§ Task brief
From the bananas data set text below, pull out the passage between "The data set" and "at room temperature.", inclusive, copying it word for word.

§ Selected text
⁂
4.2.1 The Bananas Data Set

The data set tracks the ripening colour composition of banana fruits daily over a 3-week period. The full data set can be found in the GitHub repository and R package bananas (install.packages("bananas", repos = "https://psolymos.r-universe.dev")). The subset used in the book and the Shiny app constitutes the 6 fruits that were kept at room temperature.

The table has the following fields:

  • fruit: the identifier of the fruit,
  • day: number between 0 and 20, the number of days since the first set of photographs,
  • ripeness: the ripeness class of the fruit based in Péter’s personal judgement (Under, Ripe, Very, Over),
  • green, yellow, brown: colour composition, these 3 values add up to 1 (100%).

The colour composition was determined based on colour mapping the pixel values of the banana fruits and converting the pixel based 2-dimensional area to proportions.

The following summary presents the ripeness and the percentage values of green, yellow, brown colours.

Figure 4.2 shows the change in colour composition over the 3 weeks of the experiment. You can see that the proportion of green colour went down, parallel to that the yellow colour proportion peaked around day 5. Yellow started decreasing after that while the proportion of brown started increasing.
⁂
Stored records
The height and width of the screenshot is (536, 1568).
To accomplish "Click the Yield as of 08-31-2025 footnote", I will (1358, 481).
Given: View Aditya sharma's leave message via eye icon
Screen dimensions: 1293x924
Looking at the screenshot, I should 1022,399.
⁂
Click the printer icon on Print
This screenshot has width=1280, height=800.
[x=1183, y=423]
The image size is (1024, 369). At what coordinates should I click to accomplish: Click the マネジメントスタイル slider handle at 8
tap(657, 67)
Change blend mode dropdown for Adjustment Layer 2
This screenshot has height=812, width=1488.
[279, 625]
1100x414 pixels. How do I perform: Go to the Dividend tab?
⁂
§ Written answer
The data set tracks the ripening colour composition of banana fruits daily over a 3-week period. The full data set can be found in the GitHub repository and R package bananas (install.packages("bananas", repos = "https://psolymos.r-universe.dev")). The subset used in the book and the Shiny app constitutes the 6 fruits that were kept at room temperature.